Academic Research Insight: Factor Investing Over the Long Run

  • Publication: THE JOURNAL OF PORTFOLIO MANAGEMENT, 2017, SPECIAL ISSUE (version here)

What are the research questions?

  1. Is there out-of-sample (OOS) evidence for factor investing?

What are the Academic Insights?

By studying a data set including 23 countries and over a long time frame (1926 for the US and 1955 for the UK and on average 43 years for other countries), the authors find:

  1. The concept of the size effect was introduced by Banz (1981) documenting a monthly 1% premium of small cap stocks compared to large cap stocks. The authors find a diminished premium: 0.32% monthly for the longest average period and 0.45% monthly from 2000 to 2016.
  2. The concept of the value effect was introduced by Rosenberg et al. (1985) documenting a yearly 4% premium of value stocks compared to growth stocks. The authors find a diminished premium: 2.1%% yearly for the longest average period and 2.5% yearly from 2000 to 2016. Additionally, they warn that the value premium can come in erratic patterns. (see here for more info)
  3. The concept of the momentum effect was introduced by Jegadeesh and Titman(1993) documenting a monthly 1% premium of past winning stocks compared to past losing stocks. The authors find a fairly consistent premium: 0.71% monthly for the longest average period and 0.79% monthly from 2000 to 2016.

Why does it matter?

In general, the issue of data-mining may contaminate the statistical results from backtesting that underlie factor investing.  The use of out-of-sample universes to test results obtained with US-only data sets is an important advance in testing the robustness of various factors and the associated return performance.

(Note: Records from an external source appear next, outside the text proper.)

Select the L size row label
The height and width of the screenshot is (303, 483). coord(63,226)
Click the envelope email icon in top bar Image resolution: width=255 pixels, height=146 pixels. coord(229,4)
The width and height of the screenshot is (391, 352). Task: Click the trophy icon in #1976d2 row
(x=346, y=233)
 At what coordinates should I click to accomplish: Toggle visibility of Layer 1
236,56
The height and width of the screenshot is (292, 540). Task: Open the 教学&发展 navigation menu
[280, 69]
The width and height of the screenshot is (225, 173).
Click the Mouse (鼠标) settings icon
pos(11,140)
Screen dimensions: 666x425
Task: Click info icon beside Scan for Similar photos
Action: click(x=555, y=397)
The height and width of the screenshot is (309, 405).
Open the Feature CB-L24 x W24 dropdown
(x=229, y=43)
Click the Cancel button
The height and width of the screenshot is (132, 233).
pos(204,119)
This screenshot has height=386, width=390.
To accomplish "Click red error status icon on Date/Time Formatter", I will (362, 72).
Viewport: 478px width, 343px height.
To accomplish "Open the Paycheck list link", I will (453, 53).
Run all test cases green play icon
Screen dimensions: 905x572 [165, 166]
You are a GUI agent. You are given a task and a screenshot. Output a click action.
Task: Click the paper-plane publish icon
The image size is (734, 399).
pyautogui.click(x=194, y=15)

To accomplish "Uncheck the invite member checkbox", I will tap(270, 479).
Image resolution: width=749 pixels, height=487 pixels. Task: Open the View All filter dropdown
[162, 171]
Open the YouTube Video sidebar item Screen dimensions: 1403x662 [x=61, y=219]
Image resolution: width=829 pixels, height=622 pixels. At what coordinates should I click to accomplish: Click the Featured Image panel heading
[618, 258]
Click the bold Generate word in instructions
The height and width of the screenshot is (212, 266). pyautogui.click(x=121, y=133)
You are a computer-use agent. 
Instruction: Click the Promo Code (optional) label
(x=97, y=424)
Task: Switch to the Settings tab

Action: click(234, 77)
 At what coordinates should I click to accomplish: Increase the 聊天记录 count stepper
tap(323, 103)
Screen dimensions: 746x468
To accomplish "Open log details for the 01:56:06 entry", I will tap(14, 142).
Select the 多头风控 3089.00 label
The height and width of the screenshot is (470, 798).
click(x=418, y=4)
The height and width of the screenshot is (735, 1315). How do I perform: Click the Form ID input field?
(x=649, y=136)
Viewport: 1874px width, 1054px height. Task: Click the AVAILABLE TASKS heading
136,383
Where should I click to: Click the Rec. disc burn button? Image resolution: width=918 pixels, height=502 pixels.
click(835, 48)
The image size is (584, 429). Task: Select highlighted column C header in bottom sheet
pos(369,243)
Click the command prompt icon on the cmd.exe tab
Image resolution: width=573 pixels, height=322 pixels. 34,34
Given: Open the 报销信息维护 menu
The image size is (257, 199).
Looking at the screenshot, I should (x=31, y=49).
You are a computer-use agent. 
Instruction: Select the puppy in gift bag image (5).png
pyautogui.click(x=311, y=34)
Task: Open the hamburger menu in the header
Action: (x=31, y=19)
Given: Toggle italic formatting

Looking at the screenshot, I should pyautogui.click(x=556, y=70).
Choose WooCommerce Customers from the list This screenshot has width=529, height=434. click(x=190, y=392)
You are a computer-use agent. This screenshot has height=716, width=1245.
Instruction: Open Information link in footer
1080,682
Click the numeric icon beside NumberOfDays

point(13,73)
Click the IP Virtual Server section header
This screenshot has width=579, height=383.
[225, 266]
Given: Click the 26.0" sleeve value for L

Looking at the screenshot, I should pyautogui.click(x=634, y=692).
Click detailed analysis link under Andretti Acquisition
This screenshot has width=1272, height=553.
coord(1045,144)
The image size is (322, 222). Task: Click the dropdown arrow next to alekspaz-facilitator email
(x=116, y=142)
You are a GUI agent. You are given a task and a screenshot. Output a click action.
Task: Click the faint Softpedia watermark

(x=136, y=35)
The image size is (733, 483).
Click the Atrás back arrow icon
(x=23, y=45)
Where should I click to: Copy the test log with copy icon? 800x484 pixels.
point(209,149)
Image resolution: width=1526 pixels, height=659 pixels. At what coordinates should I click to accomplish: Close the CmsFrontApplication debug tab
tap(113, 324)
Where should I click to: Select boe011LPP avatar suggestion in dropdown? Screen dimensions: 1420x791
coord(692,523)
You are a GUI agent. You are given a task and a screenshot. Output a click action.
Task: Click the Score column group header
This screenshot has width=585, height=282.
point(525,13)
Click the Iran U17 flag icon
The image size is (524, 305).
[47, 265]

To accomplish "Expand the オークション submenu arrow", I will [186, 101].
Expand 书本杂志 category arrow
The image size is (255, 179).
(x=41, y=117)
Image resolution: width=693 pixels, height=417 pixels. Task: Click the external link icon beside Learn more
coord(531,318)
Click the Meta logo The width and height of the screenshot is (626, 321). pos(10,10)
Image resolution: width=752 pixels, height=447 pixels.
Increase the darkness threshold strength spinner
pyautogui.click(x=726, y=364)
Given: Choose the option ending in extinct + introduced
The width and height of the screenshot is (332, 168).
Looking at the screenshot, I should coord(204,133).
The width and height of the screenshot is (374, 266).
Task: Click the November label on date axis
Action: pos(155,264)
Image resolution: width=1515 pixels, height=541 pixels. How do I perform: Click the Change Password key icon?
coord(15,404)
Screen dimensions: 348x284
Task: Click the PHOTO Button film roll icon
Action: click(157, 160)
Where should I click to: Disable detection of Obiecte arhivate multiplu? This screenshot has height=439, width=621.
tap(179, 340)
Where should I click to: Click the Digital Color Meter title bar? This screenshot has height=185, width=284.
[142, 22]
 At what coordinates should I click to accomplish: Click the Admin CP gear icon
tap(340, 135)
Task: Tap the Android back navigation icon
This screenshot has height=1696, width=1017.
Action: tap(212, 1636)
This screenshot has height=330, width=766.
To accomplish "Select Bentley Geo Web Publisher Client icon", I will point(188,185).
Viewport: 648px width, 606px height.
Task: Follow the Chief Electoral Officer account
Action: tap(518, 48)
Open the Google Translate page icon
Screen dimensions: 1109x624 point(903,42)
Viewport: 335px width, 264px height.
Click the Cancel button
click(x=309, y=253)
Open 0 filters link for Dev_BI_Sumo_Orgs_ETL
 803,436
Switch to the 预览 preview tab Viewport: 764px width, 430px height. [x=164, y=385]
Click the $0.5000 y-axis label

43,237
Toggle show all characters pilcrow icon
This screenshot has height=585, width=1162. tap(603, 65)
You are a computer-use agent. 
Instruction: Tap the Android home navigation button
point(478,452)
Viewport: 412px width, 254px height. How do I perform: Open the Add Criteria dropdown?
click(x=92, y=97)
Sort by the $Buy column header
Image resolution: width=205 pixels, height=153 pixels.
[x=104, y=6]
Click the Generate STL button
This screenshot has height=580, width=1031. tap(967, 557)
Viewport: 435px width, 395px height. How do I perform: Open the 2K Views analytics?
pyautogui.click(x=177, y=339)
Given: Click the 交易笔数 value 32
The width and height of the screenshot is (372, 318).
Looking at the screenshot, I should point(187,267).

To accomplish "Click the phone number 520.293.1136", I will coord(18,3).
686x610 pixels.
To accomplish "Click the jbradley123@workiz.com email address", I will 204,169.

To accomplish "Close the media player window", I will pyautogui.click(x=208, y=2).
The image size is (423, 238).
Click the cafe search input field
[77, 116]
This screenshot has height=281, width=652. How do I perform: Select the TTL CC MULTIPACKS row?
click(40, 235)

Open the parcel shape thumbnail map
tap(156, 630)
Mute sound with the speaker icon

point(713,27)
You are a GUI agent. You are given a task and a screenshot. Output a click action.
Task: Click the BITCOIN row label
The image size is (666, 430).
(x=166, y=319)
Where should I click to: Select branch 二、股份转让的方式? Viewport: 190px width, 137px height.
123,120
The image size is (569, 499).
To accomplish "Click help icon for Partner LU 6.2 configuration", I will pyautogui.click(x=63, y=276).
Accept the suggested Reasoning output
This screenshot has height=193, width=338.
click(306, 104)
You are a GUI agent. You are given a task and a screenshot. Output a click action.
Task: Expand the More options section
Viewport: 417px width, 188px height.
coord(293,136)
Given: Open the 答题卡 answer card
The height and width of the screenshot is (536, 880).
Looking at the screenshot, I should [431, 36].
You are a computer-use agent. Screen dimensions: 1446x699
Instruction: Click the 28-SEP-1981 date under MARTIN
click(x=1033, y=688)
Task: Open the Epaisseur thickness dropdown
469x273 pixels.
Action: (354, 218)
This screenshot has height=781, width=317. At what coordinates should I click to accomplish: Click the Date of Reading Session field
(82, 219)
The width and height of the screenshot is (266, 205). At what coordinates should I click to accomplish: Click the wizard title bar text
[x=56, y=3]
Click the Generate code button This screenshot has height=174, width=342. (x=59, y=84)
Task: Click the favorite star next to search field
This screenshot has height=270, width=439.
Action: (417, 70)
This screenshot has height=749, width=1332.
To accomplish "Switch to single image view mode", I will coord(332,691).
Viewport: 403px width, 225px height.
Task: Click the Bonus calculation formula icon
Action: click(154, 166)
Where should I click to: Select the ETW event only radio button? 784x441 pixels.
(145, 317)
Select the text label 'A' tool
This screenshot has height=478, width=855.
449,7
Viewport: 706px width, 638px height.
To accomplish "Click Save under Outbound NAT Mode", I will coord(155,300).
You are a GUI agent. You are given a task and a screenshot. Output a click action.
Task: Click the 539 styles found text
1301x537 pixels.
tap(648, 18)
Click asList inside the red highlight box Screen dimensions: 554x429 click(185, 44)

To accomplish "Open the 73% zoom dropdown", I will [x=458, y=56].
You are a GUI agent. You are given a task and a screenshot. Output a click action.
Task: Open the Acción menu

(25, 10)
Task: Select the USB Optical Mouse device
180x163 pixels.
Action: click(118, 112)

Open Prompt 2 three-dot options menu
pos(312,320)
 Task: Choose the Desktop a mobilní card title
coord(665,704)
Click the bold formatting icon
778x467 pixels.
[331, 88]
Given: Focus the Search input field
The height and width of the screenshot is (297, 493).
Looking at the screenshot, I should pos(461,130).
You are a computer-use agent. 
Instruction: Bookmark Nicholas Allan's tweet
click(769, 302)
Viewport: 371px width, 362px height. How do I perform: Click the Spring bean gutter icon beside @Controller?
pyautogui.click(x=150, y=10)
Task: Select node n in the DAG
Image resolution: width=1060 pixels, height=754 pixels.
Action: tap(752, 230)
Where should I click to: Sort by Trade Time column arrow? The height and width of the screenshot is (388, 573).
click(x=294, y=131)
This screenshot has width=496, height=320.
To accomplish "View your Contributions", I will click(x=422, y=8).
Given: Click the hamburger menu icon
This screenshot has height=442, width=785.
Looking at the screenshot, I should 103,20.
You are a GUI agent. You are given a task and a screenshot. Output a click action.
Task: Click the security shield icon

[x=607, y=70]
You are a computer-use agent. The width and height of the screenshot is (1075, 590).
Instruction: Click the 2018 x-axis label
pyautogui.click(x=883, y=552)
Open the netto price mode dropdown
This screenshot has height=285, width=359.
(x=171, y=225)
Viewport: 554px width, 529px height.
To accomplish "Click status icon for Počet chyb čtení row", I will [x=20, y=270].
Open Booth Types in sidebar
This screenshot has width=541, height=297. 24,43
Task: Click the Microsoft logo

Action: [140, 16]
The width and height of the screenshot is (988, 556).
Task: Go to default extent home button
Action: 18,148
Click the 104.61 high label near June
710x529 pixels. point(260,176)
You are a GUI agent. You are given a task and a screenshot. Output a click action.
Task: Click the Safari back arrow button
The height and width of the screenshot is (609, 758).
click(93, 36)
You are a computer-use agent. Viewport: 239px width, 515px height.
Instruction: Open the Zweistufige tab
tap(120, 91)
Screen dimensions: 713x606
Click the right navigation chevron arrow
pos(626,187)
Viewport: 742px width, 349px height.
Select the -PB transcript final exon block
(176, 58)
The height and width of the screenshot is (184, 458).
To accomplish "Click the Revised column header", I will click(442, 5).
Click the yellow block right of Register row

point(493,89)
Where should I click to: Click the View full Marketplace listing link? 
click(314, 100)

  1. Based on this research, the size premium is lower than originally thought. However, after considering the risks, illiquidity and transaction costs of investing in small-cap stocks, there at least seem to be no case to underweight them.
  2. The value premium has been lower in the US than originally documented. Outside the US, it is stronger and more persistent.
  3. With the caveat that momentum premium can go through periods of substantial underperformance and drawdowns, it (in the words of the authors) “can generate a disturbingly large abnormal return.”